Drach: The World Congress of Ukrainians unites mostly structures of the Western Ukrainian Diaspora and controls the Western Ukrainian Diaspora representation at the UWCC. The UWCC is a bigger structure, since it has representations of both the Western and Eastern Diasporas, and of course of the whole of Ukraine herself. We are not competing for anything, we are not rivals, we are happy to have as many people as possible. The more the better, it helps organize work better, we’ve got a wide support, both material and moral which is so important. There are no frictions between us and we are happy about it.
WU: So, what would you put forward as your biggest recent achievement ?
Drach: In spite of a very difficult situation Ukraine has found herself in, and in spite of rather complicated relations we have with the Ukrainian Diaspora, in spite of all small disagreements, the main thing is that, through joint efforts, no matter how modest, we are bringing the Ukrainians of the entire world closer and closer together. At the same time, we do have some joint actions taken. One of them, for example, is protection and promotion of the Ukrainian language. We accepted a suggestion from the World Federation of Ukrainian Women Organizations, which is headed by Oksana Sokolyk, and did everything possible to have it as an action supported by the President of Ukraine and thus carried out throughout the country. The Prosvita Society backed us and we managed to have the Day of Protection of the Ukrainian Language officially proclaimed. It will be held in November, to coincide with the Day of Nestor the Chronicler. That’s what we’re doing, that’s a palpable result of our work. There are problems, these problems should be tackled and solved, no matter what kind of difficulties we may be facing. But we don’t let our structures stagnate, we keep our conscience alert.

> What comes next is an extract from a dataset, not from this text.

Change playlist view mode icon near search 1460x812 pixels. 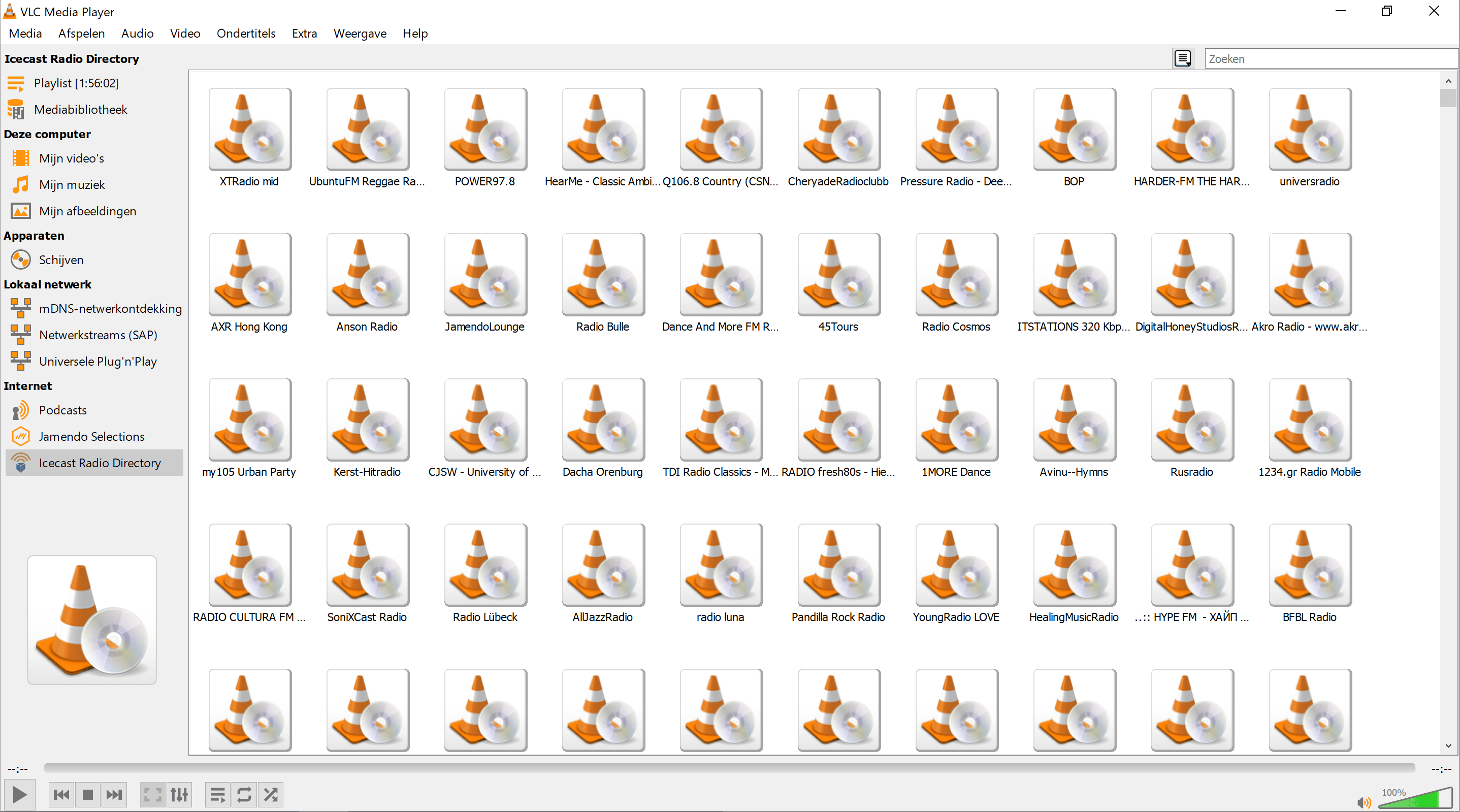point(1183,58)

WU: As far as I know, there’s a new law, “On People of Ukrainian Descent Living Abroad,” or something to that effect. Does it help in your work?
Drach: There is no such law, there’s only a project to have such a law. One committee of the Verkhovna Rada, our parliament, has been studying the project for an inordinate length of time.
The thing is that
this particular committee is made up of mostly communists and socialists,
and these leftists do their best to hinder the progress of the bill.